▶ **What is expected**:
In the records below, begin at the line that has "Announcement (396, 326)" and stop after the line that has "Contactez-nous (34, 2118)"; quote those lines verbatim and nothing more.

[Stored data entries]

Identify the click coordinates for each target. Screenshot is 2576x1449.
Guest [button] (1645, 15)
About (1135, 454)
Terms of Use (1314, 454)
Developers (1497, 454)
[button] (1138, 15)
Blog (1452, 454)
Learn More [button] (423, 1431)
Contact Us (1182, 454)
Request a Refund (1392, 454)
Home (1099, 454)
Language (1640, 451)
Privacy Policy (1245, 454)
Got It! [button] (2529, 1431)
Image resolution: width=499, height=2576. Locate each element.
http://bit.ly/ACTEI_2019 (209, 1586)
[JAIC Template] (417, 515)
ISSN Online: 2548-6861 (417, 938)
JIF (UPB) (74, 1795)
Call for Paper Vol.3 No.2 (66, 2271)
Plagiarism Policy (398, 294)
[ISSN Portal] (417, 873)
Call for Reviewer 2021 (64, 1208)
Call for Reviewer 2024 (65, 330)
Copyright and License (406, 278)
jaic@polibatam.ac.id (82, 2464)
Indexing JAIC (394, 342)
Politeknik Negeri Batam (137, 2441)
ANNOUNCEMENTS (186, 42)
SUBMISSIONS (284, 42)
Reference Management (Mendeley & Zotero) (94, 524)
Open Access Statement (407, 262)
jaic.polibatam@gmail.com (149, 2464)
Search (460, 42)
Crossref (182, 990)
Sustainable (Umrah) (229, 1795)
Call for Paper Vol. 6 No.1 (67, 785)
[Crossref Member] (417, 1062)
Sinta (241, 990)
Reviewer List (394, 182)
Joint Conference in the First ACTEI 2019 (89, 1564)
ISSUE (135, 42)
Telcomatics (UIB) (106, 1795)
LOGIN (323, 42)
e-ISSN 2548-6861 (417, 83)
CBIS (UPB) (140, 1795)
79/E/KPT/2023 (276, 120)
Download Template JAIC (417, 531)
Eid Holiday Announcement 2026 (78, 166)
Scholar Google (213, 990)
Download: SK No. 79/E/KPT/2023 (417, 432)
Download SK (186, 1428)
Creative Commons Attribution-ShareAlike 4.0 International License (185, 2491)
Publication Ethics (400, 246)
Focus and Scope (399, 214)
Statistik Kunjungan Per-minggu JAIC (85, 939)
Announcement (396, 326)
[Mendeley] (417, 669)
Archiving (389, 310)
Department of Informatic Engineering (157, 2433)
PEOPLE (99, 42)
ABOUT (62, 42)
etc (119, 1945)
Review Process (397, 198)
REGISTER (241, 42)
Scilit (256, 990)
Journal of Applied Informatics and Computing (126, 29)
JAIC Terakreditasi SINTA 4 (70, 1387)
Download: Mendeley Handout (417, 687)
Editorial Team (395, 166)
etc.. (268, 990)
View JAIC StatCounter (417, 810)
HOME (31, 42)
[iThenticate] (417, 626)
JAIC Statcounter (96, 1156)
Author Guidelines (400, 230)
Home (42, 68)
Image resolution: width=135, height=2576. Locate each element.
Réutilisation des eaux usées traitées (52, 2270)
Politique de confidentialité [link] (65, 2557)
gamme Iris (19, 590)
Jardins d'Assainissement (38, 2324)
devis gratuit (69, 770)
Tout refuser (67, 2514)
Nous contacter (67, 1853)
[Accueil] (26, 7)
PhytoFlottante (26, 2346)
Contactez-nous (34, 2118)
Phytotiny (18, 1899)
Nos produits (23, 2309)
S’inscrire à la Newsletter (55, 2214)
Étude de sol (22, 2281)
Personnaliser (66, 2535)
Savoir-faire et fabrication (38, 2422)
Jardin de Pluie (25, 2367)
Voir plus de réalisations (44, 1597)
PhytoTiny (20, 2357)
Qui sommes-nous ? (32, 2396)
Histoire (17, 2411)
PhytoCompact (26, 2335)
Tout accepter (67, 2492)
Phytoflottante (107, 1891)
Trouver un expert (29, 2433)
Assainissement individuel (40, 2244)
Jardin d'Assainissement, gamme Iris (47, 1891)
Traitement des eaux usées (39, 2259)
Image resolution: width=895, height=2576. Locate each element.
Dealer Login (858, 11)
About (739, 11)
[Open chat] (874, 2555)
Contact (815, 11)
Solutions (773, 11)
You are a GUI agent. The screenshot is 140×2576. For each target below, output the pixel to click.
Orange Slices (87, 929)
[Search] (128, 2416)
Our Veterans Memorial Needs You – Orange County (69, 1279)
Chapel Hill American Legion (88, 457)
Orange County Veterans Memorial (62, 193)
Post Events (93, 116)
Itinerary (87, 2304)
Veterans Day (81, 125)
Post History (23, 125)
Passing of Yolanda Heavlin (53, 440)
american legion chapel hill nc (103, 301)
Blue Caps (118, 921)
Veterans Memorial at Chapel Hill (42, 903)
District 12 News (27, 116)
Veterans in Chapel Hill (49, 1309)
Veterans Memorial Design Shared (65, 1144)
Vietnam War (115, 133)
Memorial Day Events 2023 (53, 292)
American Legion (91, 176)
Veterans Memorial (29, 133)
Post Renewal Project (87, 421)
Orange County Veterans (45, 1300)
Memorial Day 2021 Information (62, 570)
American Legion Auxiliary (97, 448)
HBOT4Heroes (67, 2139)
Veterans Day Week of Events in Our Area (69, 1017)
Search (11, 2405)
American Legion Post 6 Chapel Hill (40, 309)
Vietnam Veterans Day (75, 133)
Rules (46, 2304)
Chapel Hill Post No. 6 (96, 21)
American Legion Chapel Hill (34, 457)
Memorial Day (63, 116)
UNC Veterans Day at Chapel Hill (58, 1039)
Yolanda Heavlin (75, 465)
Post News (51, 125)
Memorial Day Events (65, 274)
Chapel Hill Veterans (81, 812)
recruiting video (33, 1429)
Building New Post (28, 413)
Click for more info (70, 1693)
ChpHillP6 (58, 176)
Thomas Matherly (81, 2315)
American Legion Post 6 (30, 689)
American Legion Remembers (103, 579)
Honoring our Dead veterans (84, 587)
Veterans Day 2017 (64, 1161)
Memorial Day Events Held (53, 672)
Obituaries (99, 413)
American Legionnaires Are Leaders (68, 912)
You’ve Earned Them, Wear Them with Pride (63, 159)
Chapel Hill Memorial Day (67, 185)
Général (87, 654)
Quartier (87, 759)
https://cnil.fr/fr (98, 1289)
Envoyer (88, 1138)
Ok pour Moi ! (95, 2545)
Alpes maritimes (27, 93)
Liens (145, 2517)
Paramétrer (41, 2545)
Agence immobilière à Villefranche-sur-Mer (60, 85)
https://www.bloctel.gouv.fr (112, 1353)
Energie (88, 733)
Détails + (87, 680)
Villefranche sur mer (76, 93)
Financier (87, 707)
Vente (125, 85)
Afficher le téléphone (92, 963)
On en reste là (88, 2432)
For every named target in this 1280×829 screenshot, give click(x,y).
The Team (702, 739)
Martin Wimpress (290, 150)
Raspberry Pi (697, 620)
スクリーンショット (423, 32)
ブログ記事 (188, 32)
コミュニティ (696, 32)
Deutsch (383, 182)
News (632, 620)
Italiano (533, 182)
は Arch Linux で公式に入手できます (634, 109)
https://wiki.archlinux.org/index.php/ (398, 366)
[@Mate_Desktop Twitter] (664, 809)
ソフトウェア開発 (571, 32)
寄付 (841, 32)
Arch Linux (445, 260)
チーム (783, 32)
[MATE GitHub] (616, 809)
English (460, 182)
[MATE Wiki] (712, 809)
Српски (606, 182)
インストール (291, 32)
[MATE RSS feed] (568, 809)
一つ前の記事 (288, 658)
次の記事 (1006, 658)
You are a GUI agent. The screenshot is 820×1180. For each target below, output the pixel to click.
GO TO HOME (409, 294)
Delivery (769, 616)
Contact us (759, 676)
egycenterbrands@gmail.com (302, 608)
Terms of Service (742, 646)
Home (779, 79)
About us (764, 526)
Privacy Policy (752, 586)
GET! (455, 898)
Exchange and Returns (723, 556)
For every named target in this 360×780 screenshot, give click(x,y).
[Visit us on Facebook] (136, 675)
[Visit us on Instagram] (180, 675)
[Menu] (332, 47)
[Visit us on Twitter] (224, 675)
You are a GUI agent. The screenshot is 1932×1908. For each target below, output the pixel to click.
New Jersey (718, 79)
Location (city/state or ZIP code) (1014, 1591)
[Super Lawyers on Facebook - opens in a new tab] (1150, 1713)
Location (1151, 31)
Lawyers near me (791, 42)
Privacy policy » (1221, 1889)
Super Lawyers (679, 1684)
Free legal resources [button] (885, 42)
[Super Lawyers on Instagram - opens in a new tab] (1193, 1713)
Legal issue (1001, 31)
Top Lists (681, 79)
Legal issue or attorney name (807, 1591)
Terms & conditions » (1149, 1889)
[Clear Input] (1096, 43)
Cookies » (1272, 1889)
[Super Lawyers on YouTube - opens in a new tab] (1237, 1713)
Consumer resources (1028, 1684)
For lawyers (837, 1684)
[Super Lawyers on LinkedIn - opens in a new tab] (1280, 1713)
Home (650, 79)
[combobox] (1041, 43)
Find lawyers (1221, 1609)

▶ **Solution**:
Announcement (396, 326)
[Mendeley] (417, 669)
Archiving (389, 310)
Department of Informatic Engineering (157, 2433)
PEOPLE (99, 42)
ABOUT (62, 42)
etc (119, 1945)
Review Process (397, 198)
REGISTER (241, 42)
Scilit (256, 990)
Journal of Applied Informatics and Computing (126, 29)
JAIC Terakreditasi SINTA 4 (70, 1387)
Download: Mendeley Handout (417, 687)
Editorial Team (395, 166)
etc.. (268, 990)
View JAIC StatCounter (417, 810)
HOME (31, 42)
[iThenticate] (417, 626)
JAIC Statcounter (96, 1156)
Author Guidelines (400, 230)
Home (42, 68)
Image resolution: width=135, height=2576. Locate each element.
Réutilisation des eaux usées traitées (52, 2270)
Politique de confidentialité [link] (65, 2557)
gamme Iris (19, 590)
Jardins d'Assainissement (38, 2324)
devis gratuit (69, 770)
Tout refuser (67, 2514)
Nous contacter (67, 1853)
[Accueil] (26, 7)
PhytoFlottante (26, 2346)
Contactez-nous (34, 2118)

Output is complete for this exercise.